First thing is first, what is the deal with the 15 to 20 minute train waits on the weekends? I mean, not only does this often force me to resort to a pricier mode of transportation like Uber, but it also fills up the Metro cars to the point where you are all up in someone’s junk when you really don’t want to be. That isn’t even the best part. The most prime part about a jam packed Metro car is when you see open seats that you could very well be sitting in but nooooo, apparently backpacks and purses are people too and need their own individual seat. Don’t get me wrong, when five other people and myself are in the Metro car, of course I indulge in the benefit of placing my bag on the seat next to me. But during the after work rush hours, it is only polite to place your bag on your lap. We have all had a long day fellow Washingtonian commuters.
Secondly, I think we can all agree that this is an absurdly hot and humid summer. We all have that end goal of reaching the beautiful air conditioning of the Metro car that gives immediate relief right before you hit that melting point. But today just isn’t your lucky day when you step onto the Metro car and realize there is no air conditioning flowing through that particular car at the Navy Yard station after you just got out of a Nats game along with a thousand other people. Now you are even hotter than you were before, getting to know the person next to you a little too well, and have absolutely no possibility of switching Metro cars. I am all about chatting it up on the Metro after a great Nats game or even on a boring ride home from work to make the time pass, but no air conditioning is a definite deal breaker.
Thirdly, everyone is fascinated with DC and of course we all want to experience it. It is the most patriotic part of our country, so naturally every other human being in the United States wants to flood into DC during July and August. I don’t blame all of you for wanting to visit this beautiful city, but you may want to find yourself a map and read up on the usage of the Metro system. You may not realize you are being that guy…but you really are being THAT guy (nobody wants to be that guy).

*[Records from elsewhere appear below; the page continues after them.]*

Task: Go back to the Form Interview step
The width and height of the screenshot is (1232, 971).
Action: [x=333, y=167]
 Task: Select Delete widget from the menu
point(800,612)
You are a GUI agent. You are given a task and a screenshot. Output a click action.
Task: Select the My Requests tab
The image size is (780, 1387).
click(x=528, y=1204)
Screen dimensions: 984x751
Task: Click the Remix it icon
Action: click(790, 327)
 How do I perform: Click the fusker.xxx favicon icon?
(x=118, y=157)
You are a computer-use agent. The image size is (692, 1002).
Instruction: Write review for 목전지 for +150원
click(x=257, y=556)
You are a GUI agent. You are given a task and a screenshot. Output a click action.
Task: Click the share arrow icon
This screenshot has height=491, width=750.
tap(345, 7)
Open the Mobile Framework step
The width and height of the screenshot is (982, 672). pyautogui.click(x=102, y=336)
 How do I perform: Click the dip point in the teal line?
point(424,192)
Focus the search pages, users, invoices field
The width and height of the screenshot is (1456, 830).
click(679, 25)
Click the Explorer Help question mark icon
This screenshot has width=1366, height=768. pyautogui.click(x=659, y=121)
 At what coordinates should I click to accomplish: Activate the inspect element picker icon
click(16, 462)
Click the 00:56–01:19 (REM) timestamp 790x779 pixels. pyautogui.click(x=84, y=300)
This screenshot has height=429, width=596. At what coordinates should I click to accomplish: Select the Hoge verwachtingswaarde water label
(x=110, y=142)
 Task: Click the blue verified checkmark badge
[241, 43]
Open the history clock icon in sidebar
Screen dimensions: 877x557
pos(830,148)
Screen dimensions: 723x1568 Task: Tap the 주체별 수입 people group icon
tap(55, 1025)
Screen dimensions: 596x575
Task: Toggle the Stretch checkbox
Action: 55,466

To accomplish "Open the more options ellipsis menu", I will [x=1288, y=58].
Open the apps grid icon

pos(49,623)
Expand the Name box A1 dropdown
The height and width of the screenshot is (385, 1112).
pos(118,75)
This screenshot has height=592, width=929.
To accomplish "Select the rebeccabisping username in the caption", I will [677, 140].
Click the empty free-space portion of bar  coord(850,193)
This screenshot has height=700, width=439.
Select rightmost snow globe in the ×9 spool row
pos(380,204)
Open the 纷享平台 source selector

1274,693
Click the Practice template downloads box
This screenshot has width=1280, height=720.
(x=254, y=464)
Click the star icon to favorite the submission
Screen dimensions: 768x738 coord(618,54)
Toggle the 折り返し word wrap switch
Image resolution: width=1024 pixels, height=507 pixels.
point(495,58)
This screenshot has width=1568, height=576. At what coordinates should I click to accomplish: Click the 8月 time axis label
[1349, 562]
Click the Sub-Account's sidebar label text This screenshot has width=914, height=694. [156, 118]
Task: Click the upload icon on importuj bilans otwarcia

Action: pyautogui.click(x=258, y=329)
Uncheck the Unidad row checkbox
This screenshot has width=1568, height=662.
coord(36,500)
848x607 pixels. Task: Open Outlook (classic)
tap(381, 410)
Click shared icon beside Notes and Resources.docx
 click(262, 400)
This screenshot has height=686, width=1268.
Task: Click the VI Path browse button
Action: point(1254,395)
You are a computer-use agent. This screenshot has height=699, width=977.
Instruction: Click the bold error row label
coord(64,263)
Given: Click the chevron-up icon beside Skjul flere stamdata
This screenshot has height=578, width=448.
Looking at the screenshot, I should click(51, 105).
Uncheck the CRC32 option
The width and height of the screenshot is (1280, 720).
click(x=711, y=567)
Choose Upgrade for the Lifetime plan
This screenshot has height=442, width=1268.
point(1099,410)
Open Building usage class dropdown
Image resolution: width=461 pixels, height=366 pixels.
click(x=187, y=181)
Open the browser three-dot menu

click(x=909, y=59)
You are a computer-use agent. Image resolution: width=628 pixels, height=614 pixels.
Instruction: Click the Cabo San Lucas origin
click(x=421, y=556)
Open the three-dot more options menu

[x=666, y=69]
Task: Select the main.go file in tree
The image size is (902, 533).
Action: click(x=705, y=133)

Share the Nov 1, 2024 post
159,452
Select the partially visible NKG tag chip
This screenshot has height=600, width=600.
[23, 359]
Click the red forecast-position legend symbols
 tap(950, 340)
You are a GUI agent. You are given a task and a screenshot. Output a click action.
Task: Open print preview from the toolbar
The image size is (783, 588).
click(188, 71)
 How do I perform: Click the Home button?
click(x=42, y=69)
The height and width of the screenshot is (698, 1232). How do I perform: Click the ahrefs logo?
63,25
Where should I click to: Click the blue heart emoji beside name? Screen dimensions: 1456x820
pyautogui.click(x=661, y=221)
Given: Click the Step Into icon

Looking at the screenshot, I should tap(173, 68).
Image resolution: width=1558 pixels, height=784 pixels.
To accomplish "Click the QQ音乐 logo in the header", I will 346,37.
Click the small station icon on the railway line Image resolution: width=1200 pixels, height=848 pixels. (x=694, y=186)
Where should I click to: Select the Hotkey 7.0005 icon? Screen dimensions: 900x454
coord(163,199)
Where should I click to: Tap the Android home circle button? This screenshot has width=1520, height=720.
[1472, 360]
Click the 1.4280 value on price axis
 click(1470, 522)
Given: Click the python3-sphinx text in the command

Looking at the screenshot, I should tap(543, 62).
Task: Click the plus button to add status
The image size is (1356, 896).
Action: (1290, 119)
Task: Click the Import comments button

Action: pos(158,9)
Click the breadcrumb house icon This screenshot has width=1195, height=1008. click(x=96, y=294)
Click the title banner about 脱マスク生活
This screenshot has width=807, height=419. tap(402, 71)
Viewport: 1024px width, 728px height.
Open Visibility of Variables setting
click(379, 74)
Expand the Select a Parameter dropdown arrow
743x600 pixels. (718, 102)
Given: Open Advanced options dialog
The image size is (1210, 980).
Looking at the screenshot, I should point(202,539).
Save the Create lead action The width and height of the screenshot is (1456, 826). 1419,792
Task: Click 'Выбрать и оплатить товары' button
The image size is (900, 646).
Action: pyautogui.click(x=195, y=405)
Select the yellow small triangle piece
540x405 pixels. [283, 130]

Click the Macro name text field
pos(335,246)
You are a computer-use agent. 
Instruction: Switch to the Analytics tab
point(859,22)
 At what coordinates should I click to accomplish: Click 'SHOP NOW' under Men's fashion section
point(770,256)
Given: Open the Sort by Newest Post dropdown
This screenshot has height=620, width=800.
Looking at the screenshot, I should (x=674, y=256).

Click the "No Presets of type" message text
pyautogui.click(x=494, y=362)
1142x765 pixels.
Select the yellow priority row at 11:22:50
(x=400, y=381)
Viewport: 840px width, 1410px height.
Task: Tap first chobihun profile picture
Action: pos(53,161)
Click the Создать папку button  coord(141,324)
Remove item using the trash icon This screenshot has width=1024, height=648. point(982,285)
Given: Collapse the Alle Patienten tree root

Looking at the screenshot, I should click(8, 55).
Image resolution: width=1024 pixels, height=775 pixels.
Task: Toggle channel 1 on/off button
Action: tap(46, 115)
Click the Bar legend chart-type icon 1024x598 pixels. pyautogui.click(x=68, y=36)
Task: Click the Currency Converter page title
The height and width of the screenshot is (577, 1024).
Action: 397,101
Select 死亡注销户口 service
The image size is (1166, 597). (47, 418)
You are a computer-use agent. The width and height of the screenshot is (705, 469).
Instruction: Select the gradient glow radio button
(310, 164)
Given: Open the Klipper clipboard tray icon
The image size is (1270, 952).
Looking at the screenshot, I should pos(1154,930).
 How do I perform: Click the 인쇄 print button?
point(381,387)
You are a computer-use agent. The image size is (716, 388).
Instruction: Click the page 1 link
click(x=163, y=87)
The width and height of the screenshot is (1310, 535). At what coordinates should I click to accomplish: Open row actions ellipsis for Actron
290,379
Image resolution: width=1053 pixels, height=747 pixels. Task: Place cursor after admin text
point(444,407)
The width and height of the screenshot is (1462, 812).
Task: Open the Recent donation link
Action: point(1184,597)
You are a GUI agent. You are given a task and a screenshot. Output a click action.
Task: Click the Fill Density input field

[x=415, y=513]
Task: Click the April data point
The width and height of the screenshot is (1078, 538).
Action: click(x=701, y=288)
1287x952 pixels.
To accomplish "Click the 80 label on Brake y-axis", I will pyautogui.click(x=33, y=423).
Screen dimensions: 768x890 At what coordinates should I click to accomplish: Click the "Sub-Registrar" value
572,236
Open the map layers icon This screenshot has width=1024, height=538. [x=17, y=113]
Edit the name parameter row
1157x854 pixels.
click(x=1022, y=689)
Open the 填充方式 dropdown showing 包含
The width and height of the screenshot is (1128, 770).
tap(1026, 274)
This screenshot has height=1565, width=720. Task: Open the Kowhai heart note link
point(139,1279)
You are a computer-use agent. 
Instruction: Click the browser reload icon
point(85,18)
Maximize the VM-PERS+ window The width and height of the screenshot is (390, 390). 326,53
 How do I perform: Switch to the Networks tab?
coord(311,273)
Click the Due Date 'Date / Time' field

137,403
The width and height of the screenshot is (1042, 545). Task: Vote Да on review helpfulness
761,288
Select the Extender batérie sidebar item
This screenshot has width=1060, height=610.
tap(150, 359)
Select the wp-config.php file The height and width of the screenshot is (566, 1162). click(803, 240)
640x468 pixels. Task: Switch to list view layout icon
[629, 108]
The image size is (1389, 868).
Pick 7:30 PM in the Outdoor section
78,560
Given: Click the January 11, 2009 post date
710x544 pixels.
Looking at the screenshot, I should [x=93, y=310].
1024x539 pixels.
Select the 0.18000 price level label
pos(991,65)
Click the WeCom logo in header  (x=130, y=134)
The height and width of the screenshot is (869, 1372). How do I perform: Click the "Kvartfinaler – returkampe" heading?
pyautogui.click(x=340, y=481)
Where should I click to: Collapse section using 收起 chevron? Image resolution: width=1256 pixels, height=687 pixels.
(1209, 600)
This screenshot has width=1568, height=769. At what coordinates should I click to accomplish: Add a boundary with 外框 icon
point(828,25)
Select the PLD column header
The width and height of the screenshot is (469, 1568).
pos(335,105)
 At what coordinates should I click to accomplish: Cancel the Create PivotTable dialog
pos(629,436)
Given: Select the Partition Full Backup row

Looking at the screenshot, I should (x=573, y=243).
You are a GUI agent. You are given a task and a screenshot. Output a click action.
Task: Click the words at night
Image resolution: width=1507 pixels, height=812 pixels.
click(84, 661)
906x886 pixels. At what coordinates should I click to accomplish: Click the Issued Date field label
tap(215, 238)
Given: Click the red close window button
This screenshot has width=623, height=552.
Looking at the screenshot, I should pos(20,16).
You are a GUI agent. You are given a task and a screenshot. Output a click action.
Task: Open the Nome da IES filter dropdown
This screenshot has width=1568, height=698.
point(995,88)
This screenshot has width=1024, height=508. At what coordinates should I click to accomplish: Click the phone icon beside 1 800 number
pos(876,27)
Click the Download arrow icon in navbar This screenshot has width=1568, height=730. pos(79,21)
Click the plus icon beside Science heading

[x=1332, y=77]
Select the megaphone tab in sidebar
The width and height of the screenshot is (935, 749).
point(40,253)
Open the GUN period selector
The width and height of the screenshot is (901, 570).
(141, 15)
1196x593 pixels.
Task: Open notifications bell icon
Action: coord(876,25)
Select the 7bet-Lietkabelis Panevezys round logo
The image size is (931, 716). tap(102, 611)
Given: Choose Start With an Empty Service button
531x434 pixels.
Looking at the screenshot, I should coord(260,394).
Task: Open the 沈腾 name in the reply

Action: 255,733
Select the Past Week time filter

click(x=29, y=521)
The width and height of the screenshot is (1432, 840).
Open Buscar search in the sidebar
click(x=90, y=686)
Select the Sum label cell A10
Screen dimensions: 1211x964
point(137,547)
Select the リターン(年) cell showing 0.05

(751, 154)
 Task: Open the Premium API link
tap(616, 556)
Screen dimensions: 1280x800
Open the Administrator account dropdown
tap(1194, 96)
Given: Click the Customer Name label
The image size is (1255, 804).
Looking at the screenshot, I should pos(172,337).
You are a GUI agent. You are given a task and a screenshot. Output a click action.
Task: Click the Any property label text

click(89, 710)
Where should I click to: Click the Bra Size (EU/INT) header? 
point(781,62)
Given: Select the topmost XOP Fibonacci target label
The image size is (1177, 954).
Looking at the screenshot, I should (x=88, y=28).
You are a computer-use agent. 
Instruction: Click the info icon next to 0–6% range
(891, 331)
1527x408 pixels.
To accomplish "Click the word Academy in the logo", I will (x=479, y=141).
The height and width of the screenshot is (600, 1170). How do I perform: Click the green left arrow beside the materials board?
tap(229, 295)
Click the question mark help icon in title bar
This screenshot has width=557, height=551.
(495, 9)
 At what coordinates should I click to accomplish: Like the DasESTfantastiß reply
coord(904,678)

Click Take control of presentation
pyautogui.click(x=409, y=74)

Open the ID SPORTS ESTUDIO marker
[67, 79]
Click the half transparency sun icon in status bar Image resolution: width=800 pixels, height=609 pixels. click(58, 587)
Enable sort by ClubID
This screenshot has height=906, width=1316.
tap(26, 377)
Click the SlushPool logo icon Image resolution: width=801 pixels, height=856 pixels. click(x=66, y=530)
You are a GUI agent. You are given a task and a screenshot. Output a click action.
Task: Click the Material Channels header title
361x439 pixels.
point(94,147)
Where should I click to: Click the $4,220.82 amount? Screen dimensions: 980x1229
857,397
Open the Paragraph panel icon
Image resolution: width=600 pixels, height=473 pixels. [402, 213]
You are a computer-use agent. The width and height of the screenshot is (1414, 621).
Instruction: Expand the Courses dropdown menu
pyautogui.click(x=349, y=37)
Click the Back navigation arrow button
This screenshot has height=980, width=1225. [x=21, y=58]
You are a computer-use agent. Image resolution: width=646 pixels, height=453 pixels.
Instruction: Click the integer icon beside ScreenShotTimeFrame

A couple pro tips for all you visitors:
- The paper passes are different from the Smart Trip passes.
- Escalators: stand on the right or walk on the left side. You just have to choose one.
- When attempting to enter the Metro with your pass, green means go red means no.
- The doors open and close in a matter of 30 seconds which calls for a fast pace.
- Being close to the door is convenient, but as people move into the Metro car, you should filter in as well. I promise you will be able to get off at your desired stop.
Lastly, If you are able to understand a word of what is being said over the loud speakers on the Metro cars, please tell me your ways. I am begging you. I 100% appreciate all you Metro drivers for making sure we get to where we need to be to the best of your ability. There would be no Metro without you, that is for sure. But it is nearly impossible to make out what is being announced. Are you announcing the next stop or saying I am stranded on the Metro due to malfunctions forcing me to miss the new episode of Scandal? I honestly will never know. I just don’t speak Metro.
Don’t get me wrong, I appreciate having an affordable mode of transportation like the DC Metro, but just when I think I will be home in no time, there is always something getting in the way, whether it be a 20 minute train wait or the individual who is standing on the left side of the escalator blocking your running track to hop through the Metro car doors that are about to close.
One thing is for sure, there is never a dull moment on the Washington DC metro.